In the present case however, though Ruth the wife of the appellant was a competent witness for the prosecution, she was also an available witness to the defence.  I rely on the provisions of Section 127 (2) and (3)of the Evidence Act (Cap. 80), which provides as follows -

“127 (2) – In criminal proceedings any person charged with an offence and the wife or husband of the person charged shall be a competent witness for the defence at every stage of the proceedings, whether                         that person is charged alone or jointly with any other person.

Provided that -

the person charged shall not be called as a witness

except upon his own application;

(ii) save as provided in (3), the wife or husband of the

person charged shall not be called as a witness

except upon the application of a person charged;

the failure of the person charged (or of the wife or husband of that person) to give evidence shall not be made the subject of any comment by the prosecution.

In criminal proceedings, the wife or husband of the person charged shall be a competent and compellable witness for the prosecution or defence without the consent of such person in any case where such person is charged -

(a) with the offence of bigamy;

(b) with offences under the Sexual Offences Act; or

(c) in respect of an act or omission affecting the

person or property of the wife or husband of such

person or the   children of either of them, or

otherwise.”

Though the prosecution herein did not call the wife of the appellant to testify, the appellant had the option as a spouse to call her, if he thought that her evidence would contradict that of the prosecution. He did not do so. The prosecution had only the option to avail the spouse as its witness or not to do so.  Unlike the situation in the Bukenya case (supra) Section 172 (2) (iii) of the Evidence Act above bars the prosecution from making any comment or give reasons for the failure to call Ruth the wife of the appellant, to testify either for the prosecution or the defence.  Their silence on the same was therefore in line with the statutory law in Kenya.  In my view, and in the circumstances of this case, the pronouncements in the case of Bukenya  -vs-  Uganda(supra), are not applicable to the failure by the prosecution to call Ruth as a witness.

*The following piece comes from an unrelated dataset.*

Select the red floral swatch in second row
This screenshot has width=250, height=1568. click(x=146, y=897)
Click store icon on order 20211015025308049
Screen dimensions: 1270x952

Though the landlady to whom PW2 reported the incident, and the village elder who arrested the appellant were not called to testify, it is clear from the evidence of the appellant himself that he was arrested on the 12/11/10 for the offence of defilement.  There could therefore, in my view, be no reason for the court to think that he was arrested on mistaken identity or because of a different allegation.

I appreciate that the learned Prosecuting Counsel has conceded to the appeal.

Having re-evaluated all the evidence on record however, I am of the view that the conviction of the appellant is sustainable.  That the prosecution proved its case against the appellant beyond any reasonable doubt, for attempted defilement.  I will uphold the conviction.

The sentence imposed is 20 years imprisonment.  The minimum sentence for the offence is 10 years imprisonment.  Considering that the appellant is a first offender, in my view the sentence of 20 years imprisonment is harsh and excessive.  The minimum sentence of 10 years imprisonment itself shows that the offence is serious.  It is not a short sentence.  Doubling that minimum sentence for a first offender has no justification.  I will substitute the sentence with a sentence for 10 years imprisonment.

In conclusion, I dismiss the appeal on conviction.  I uphold the conviction of the trial court.  I set aside the sentence imposed by the trial court.  In its place, I order that the appellant will serve imprisonment for a term of ten (10) years from the date he was sentenced by the trial court.  Right of appeal 14 days.